I'm on a bit of a hiatus right now, but only to work on other projects -- one incredibly exciting example being the newly-released kids' science book series Things That Make You Go Yuck!
If you're a science and/or silliness fan, give it a gander! See you soon!

A Cataclysmic Contest Entry

Besides writing regularly here — and here, and here — I also occasionally submit pieces to sites that actually can reject them.

And often, they do.

Such was (sort of) the case with the following snippet, which I flung over to Demockeracy, for their recent essay contest on ‘Real Estate’s Next Hot Spot’. You can’t ‘reject’ an entry for a contest, per se; the piece can only win, lose, or earn an ‘honorable mention’.

It didn’t win. It didn’t earn an ‘honorable mention’. You do the math; I’ve got a tub of ice cream to eat and a blanket to hide under for the next three days.

In the meantime, they didn’t seem to like the piece below, but maybe you will. Maybe they’re just located in California and don’t have a sense of humor about it.

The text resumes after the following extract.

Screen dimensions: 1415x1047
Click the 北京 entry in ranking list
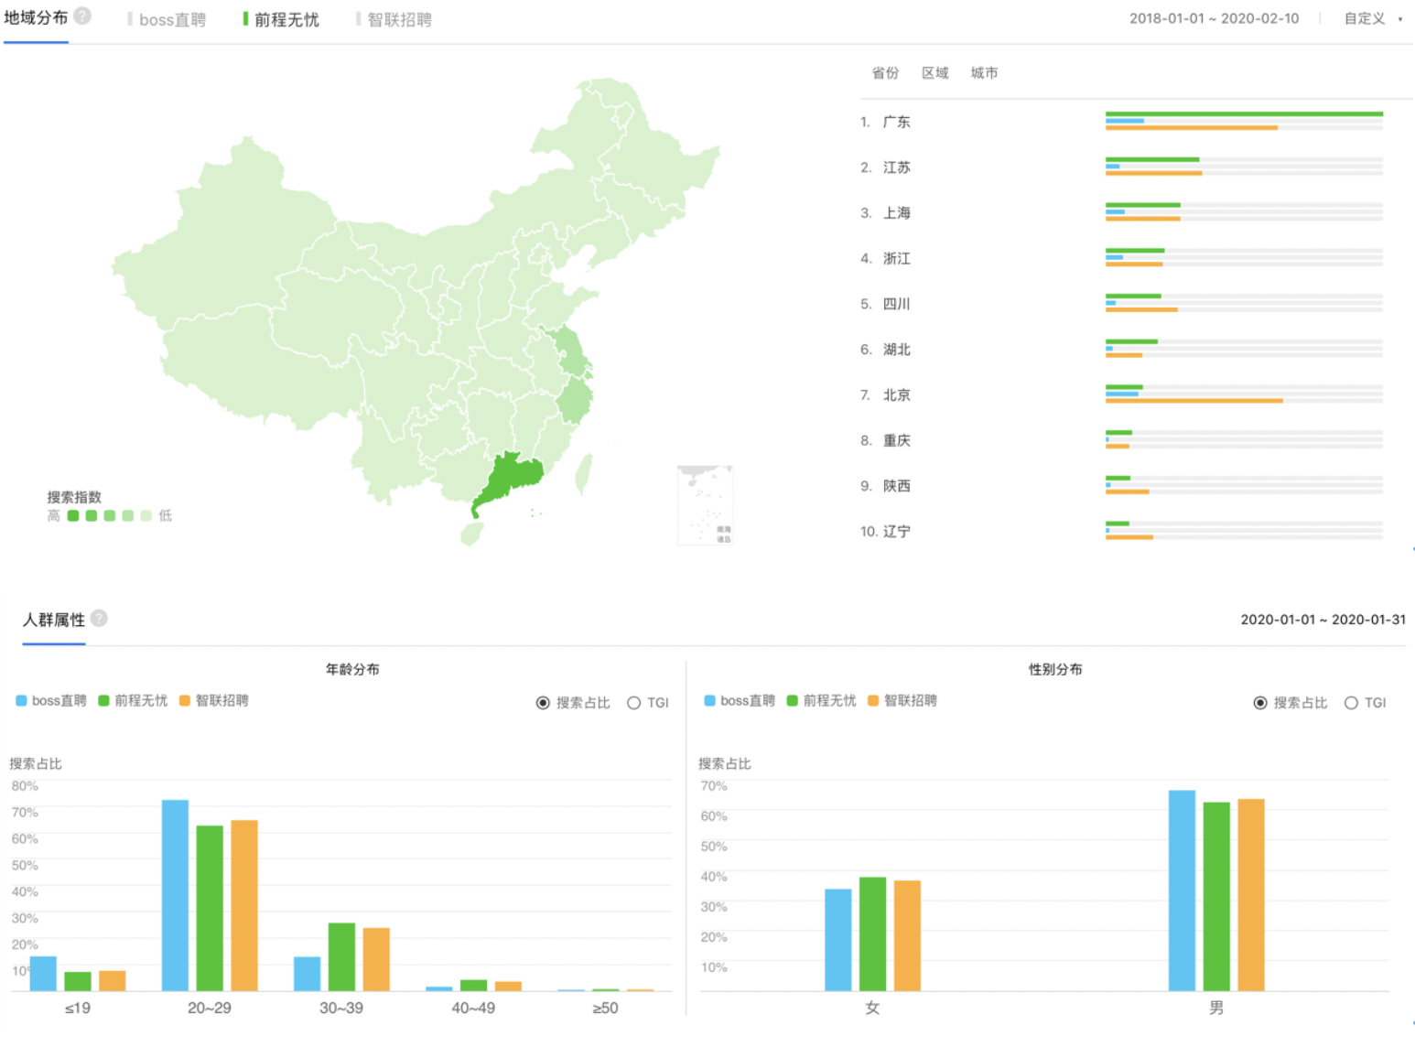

Who knows?

But if you’re looking for a fancy summer home where the tourists won’t bother you — for the next few to few thousand years, anyway — then read on.


Real Estate’s Next Hot Spot

Tired of those winter blahs, but can’t afford to buy an expensive house on the beach? Then we at the Cataclysmic Condominium Corporation have an exciting new real estate opportunity for you!

Located in sunny Searchlight, Nevada, our ‘soon-to-be-shoreline’ beachhouse condominiums are spacious, modern, and — best of all — affordable. That’s because Searchlight is currently a near-forgotten ghost town in the middle of the Mojave Desert. But when the ‘big one’ hits, sinking California thirty fathoms into the sea and bringing the Pacific Ocean right to the patios of these fabulous condos, will the prices stay this low? No way! That’s why you need to act now to get in on the ground floor.

Not literally the ‘ground floor’, of course; we’ve built our condominium complex on anchored stilts, anticipating the frothy ocean waves to come. Our brand new pier will one day jut majestically into two hundred yards of deep sea water. Jet ski rentals are already available — we’ve thought of everything!

“Earthquakes, tsunamis, global warming, meteor impacts, nuclear explosions, floods, erosion, and Justin Timberlake are just a few of the dire imminent threats to the very existence of the state of California.”

You’re a shrewd investor. We at Cataclysmic Condominiums appreciate that. You’re wondering how we can be so sure that three hundred miles of dry land west of Searchlight will soon be submerged into the Pacific. And the answer is — it’s inevitable! The list of natural and manmade disasters poised to doom California grows longer every day. Earthquakes, tsunamis, global warming, meteor impacts, nuclear explosions, floods, erosion, and Justin Timberlake are just a few of the dire imminent threats to the very existence of the state of California. And when it’s gone, who’ll be left to enjoy the sunny beaches? That’s right, you — in a Cataclysmic Condo in the tropical ocean paradise of Searchlight, Nevada.

So invest in one of our gorgeous units with all the comforts of home and an ocean view arriving soon. Disaster may not strike today, or tomorrow, or in the next hundred thousand years. But when it does, you can be one of the lucky few waiting with a beach towel and a margarita in hand to cash in. Come join us in Searchlight, where our motto is: “Someday, surf’s up!”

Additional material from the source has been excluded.